BEGIN PROVIDED MATERIAL

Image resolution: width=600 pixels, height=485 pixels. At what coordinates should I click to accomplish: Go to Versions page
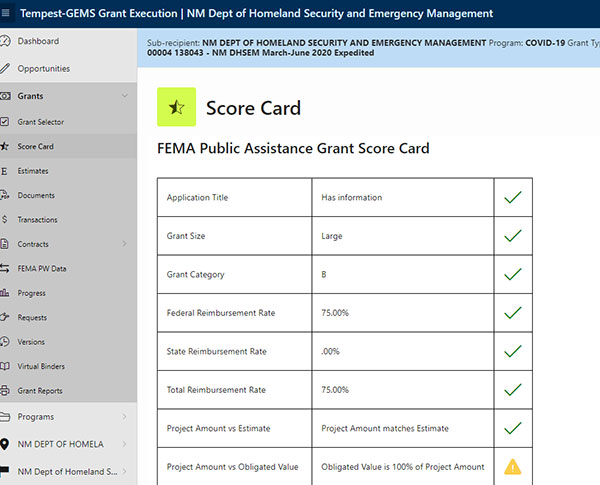click(x=31, y=342)
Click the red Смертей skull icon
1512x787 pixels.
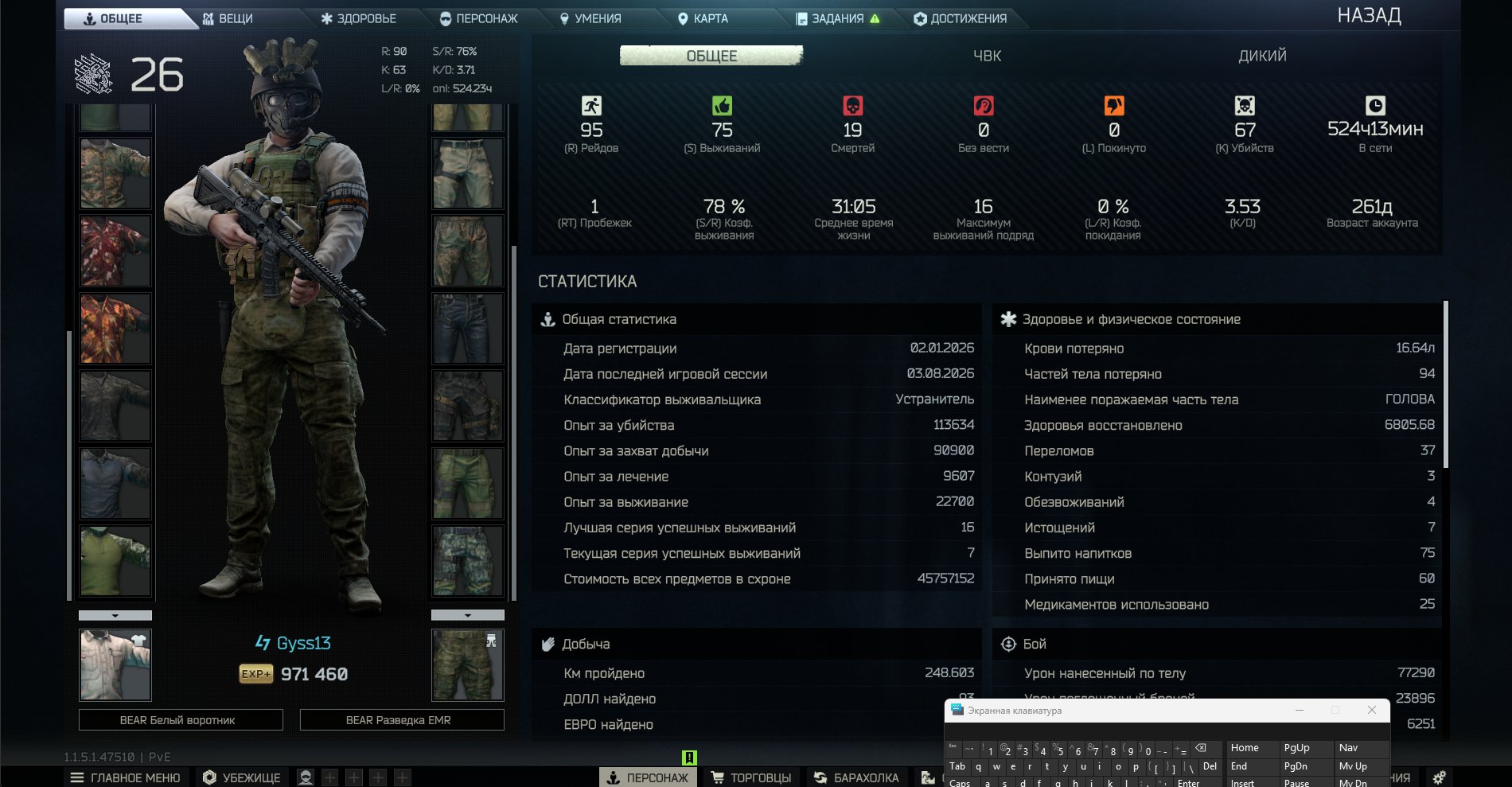coord(852,105)
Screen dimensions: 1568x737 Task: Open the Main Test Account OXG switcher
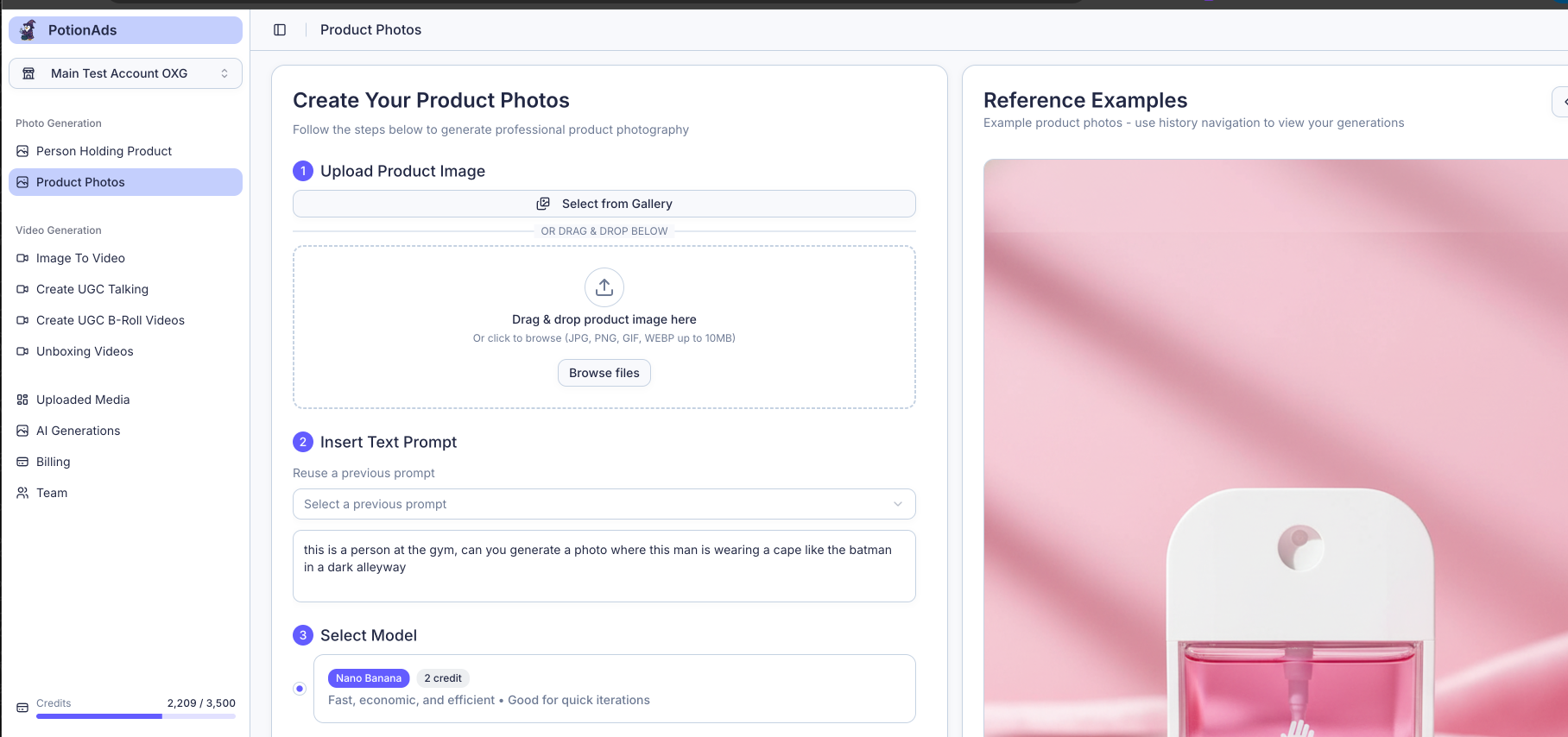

END PROVIDED MATERIAL

- WHAT THE EXERCISE ASKS
Copy each line of the listing exactly, skipping any picture.

- WRITTEN ANSWER
Image resolution: width=600 pixels, height=485 pixels. At what coordinates should I click to accomplish: Go to Versions page
click(x=31, y=342)
Click the red Смертей skull icon
1512x787 pixels.
coord(852,105)
Screen dimensions: 1568x737 Task: Open the Main Test Account OXG switcher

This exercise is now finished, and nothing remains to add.